- Il faut plutôt parler “des” Afriques, dans la mesure où l’Afrique n’est pas un bloc monolithique et que la contingence des relations internationales fait que beaucoup de réactions sont dues à des problématiques nationales. La réaction du Kenya au Conseil de sécurité de l’ONU est à cet égard éclairante : le représentant du Kenya a calmement rappelé que le continent africain avait été colonisé par des grandes puissances européennes et que les populations avaient été séparées par les frontières tracées, mais qu’il n’y avait pas pour autant des guerres incessantes car les États africains avaient appris à vivre avec ce découpage. Il s’agit d’une belle leçon adressée à la Russie. Il faut noter que le représentant a dès le début rappelé le sacro-saint principe d’intangibilité des frontières, principe affirmé par l’Organisation de l’unité africaine (OUA) en 1963. Cela explique la prudence des réactions : l’Union africaine ne condamne pas, mais appelle au respect du droit international et à la souveraineté de l’Ukraine. Cela ne signifie pas que les États africains soutiennent la Russie : au contraire, aucun, pas même le Mali ou la République démocratique du Congo où la Russie est pourtant présente avec la société Wagner, n’ont apporté leur soutien à l’invasion. Ce qui pourrait apparaître comme de la prudence diplomatique n’est pas si anodin quand une puissance nucléaire bafoue le droit international. Cette prudence s’explique cependant par deux facteurs principaux : les risques de séparatisme que rencontrent certains États africains, et leur dépendance vis-à-vis de la Russie, notamment en termes de céréales. La Tunisie et l’Égypte, importent du blé, notamment de Russie et d’Ukraine 1.

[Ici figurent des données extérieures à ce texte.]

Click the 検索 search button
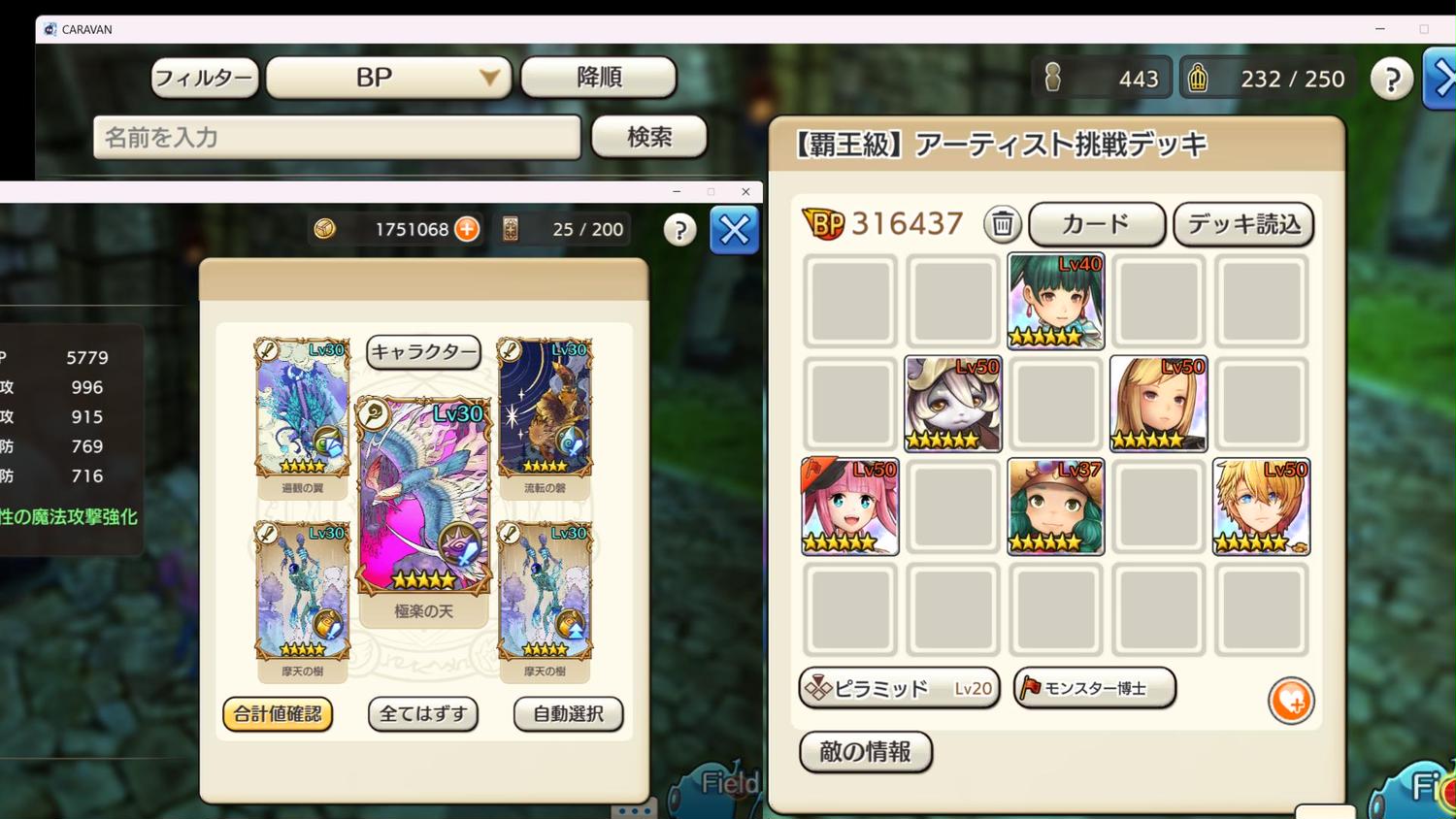The image size is (1456, 819). (x=648, y=137)
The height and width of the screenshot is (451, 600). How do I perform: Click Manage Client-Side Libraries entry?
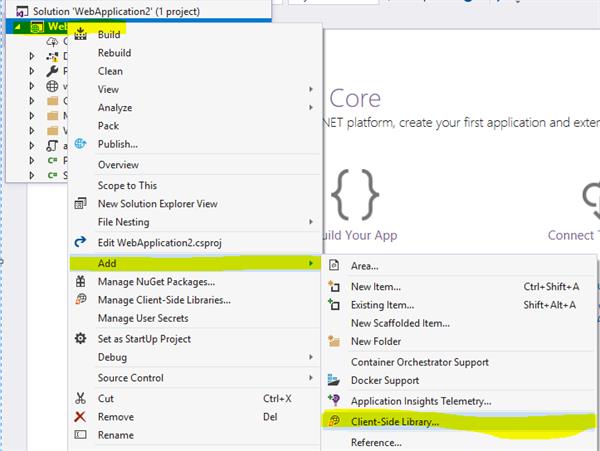[x=164, y=300]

- On observe que la situation actuelle se résume aussi par les jeux de pouvoir entre Occident et Russie. L’Europe est plus présente dans les discours qu’au Moyen-Orient, mais il n’y a aucune distinction effectuée entre OTAN et Occident. Il est intéressant de suivre la distinction qui pourrait s’opérer entre le positionnement diplomatique prudent des diplomaties et les opinions publiques, plus affirmées et nettement pro-russes. Elles n’ont rien à voir avec une forme de troisième voie. Au contraire, elles partagent avec la Russie un rejet des valeurs de l’Occident et dénoncent une forme d’hypocrisie occidentale, qui condamne l’invasion de l’Ukraine mais n’a pas hésité à intervenir en Syrie, en Libye ou en Afghanistan. Le deux poids/deux mesures est dénoncé. À partir du baromètre Afro Barometers, on constate que la part des perceptions populaires positives de la Russie et de la Chine a beaucoup augmenté depuis cinq ans. Cela reflète l’engagement économique, politique et militaire de la Russie, mais aussi le rôle de ses médias de propagande.
- Il existe aussi certaines ambiguïtés africaines vis-à-vis de la Russie, les opinions publiques voyant en Poutine un homme fort qui aurait pour cette raison le droit de décider des alliances sécuritaires futures d’un pays, tout en étant très soucieuses de leur souveraineté. Il lui semble qu’il y a énormément de la mythologie politique russe, diffusée et entretenue par Poutine qui est partagée par les populations africaines : équivalence morale entre l’intervention russe et celles de l’OTAN, anti-impérialisme fort, anti-américanisme, politique de l’humiliation, sentiment que l’histoire est écrite par les vainqueurs. Tout cela sera intéressant à suivre.
- L’ordre international, il y a quelques années, était encore unipolaire. On va désormais vers une bipolarisation. C’est un système instable, interdépendant. Cependant, aucun État n’a intérêt à se déclarer en rupture avec le droit international, notamment les petits États, pour qui les institutions internationales sont des relais de puissance.